(TEXT SHOWN Opens)

# here come the ads



## mr.fixit (Aug 16, 2009)

got a postcard in the mail yesterday. Al's Home Improvement $200.00 per room standard size 12x10 2 coats paint,all trim and ceiling. I dont know anything about pricing repaints but this sounds real low to me.


----------



## NCPaint1 (Aug 6, 2009)

1 gal ceiling paint, 2 gal wall paint, and trim...1 qt, or if he's using leftover paint from other jobs, that would save a bit I guess

1x $15'ish = $15
2x $20'ish = $40
1x $10'ish ( qt or leftover) = $10

Total paint = $65. Say another $10 in misc, roller, brush etc. = $75...leaves $125. Tax that plus insurance leaving $83.75 ( 30% is easy to figure ) Not a very good margin....he'll learn eventually. Or maybe he's taking the "foot in the door" approach


----------



## PressurePros (May 6, 2007)

minus his advertising, gas to get there, wear and tear on his vehicle and equipment, insurance, administrative, company profit, phone and other fixed costs he'd be lucky to gross $85 and he will never be able to hire anyone.


----------



## NCPaint1 (Aug 6, 2009)

PressurePros said:


> minus his advertising, gas to get there, wear and tear on his vehicle and equipment, insurance, administrative, company profit, phone and other fixed costs he'd be lucky to gross $85 and he will never be able to hire anyone.


I was assuming he would walk, borrow a phone, use the customers ladders or a chair, and write everything on a free sticky pad.


----------



## RCP (Apr 18, 2007)

NCPaint1 said:


> I was assuming he would walk, borrow a phone, use the customers ladders or a chair, and write everything on a free sticky pad.


Or just sub it out to a $99 a room guy!


----------



## jsheridan (Mar 12, 2011)

Got you all beat. In Cape May, NJ, there is a local publication called the Shoppee. A guy advertises $100.00 a room, no details, just the price. That's okay, because if you're willing to entertain even calling that guy, let alone hiring him, you're not the kind of customer I'm looking for anyway.


----------



## CliffK (Dec 21, 2010)

We had a guy for a couple of seasons in my area that would come on his bicycle. A few too many DWIs I guess! There is something out there for everyone, but even though I am quick to dismiss them as not really being competition, they do have a negative affect on overall pricing. Even if customers don't go there, they see all these adds and post cards and then when they get a legitimate price it shocks them and it seems high. They get a price of $865 + tax for a bedroom and in the back of their mind they remember seeing an add for "any room for $200" and the $865 seems very high. So then they go shopping because they start thinking we are ripping them off and even if they don't call the $200 hack maybe it opens the door for the next guy who is a little hungry and comes in at $725( maybe uses an illegal or two or buys some cheaper paint, offers them a lesser price for cash, but looks pretty legit from the presentation-maybe he's even on Facebook!!). There is now a possibility that we don't get that job. Where as if they had no preconceived notion of the "$200 room" and we come highly recommended and offer a nice presentation and they have the $ in the budget- they don't even go shopping and that job is ours on the spot. Even if they are not really the "competition" they still make our jobs harder and can bring down the prices. You've got guys spending big $ on print and internet advertising and SEO and there is a guy in my area that drives around at night and staples large flyers to the telephone poles and sticks throw away job site lawn signs near the train stations, parks etc. They get taken down and disappear, but not before A LOT of people see them and before you know it they are back again.

(TEXT SHOWN Closes)
(AVAILABLE DATA Opens)

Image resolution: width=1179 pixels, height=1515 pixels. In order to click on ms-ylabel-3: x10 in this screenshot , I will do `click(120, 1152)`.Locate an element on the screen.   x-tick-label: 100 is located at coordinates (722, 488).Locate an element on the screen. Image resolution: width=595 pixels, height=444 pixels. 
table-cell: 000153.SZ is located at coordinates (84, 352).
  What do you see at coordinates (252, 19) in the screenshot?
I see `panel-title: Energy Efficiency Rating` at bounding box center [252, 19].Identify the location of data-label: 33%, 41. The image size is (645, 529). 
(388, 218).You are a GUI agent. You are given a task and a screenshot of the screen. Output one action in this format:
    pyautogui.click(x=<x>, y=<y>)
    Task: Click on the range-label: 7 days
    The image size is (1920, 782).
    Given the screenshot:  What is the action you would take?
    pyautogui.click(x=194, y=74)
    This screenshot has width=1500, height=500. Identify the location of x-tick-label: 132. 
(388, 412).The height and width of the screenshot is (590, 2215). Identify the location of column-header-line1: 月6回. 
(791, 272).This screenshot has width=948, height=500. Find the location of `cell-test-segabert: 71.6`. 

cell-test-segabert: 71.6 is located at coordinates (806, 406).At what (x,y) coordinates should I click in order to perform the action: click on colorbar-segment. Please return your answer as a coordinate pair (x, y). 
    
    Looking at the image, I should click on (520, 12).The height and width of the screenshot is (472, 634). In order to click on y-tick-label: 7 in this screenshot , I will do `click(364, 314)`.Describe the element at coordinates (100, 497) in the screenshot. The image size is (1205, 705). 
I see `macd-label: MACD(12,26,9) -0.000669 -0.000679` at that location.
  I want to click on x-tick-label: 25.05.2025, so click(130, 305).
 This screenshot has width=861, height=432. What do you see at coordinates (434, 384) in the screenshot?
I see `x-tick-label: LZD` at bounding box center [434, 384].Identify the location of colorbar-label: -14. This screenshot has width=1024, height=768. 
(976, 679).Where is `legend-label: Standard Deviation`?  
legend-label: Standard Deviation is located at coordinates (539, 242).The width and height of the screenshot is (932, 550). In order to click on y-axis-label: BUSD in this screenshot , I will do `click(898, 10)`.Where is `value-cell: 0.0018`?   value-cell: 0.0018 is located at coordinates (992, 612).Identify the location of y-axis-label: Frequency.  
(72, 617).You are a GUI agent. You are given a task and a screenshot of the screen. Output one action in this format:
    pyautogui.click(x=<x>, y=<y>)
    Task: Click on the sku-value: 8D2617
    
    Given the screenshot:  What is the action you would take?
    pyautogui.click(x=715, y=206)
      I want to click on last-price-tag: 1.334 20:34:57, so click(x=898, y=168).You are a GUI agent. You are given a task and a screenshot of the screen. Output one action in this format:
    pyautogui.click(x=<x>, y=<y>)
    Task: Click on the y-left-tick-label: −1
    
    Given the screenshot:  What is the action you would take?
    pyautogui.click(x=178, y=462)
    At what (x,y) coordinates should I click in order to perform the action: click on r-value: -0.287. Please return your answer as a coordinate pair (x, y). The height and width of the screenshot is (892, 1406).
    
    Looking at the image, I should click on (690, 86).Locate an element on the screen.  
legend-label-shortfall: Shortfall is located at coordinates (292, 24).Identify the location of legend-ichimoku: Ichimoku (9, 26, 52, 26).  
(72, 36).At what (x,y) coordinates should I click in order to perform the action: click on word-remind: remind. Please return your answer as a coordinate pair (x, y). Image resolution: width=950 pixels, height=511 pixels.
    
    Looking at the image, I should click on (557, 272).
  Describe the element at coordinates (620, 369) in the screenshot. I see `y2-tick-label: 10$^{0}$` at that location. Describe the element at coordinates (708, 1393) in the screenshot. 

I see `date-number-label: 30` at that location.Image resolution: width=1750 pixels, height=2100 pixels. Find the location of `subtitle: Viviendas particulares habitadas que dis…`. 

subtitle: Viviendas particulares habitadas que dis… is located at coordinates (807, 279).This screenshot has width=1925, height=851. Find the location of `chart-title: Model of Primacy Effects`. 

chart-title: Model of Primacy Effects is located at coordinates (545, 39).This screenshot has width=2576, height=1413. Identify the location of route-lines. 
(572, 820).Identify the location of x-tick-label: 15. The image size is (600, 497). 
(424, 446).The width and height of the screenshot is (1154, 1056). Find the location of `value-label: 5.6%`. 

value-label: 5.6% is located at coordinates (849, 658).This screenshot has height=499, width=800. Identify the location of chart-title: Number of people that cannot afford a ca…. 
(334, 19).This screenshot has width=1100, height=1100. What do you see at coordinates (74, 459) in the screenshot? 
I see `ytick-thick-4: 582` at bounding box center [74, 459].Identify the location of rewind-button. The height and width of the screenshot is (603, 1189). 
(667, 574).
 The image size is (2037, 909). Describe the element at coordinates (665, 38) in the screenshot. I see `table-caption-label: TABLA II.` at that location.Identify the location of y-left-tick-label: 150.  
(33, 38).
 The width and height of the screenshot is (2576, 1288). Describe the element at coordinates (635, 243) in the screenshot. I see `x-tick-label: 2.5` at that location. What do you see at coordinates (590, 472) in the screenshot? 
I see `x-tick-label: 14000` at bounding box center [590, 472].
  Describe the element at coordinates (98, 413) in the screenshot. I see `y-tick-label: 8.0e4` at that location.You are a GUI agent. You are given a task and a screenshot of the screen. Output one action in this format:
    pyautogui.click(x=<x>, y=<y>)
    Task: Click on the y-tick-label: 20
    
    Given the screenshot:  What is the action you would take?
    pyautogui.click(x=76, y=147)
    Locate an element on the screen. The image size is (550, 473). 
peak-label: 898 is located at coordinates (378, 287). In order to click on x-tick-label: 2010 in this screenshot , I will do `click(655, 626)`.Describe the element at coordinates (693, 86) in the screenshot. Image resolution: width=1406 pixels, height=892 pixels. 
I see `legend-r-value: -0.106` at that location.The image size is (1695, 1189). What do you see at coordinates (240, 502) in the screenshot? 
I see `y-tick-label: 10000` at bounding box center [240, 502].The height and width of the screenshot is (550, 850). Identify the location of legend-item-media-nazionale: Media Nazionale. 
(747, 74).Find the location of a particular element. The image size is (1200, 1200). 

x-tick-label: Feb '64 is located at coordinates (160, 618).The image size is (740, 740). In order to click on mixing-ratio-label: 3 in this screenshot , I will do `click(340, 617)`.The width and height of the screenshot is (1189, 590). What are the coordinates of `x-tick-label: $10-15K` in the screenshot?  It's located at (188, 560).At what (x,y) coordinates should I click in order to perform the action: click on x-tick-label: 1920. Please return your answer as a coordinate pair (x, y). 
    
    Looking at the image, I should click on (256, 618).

(AVAILABLE DATA Closes)

ACTIVITIES:
• A. What price per room does the postcard from Al's Home Improvement advertise in the painting forum thread?
• B. Please transcribe the painting forum thread starting with "# here come" and going on through "real low to me.".

RESPONSE LIST:
• A. $200.00 per room

• B.
# here come the ads



## mr.fixit (Aug 16, 2009)

got a postcard in the mail yesterday. Al's Home Improvement $200.00 per room standard size 12x10 2 coats paint,all trim and ceiling. I dont know anything about pricing repaints but this sounds real low to me.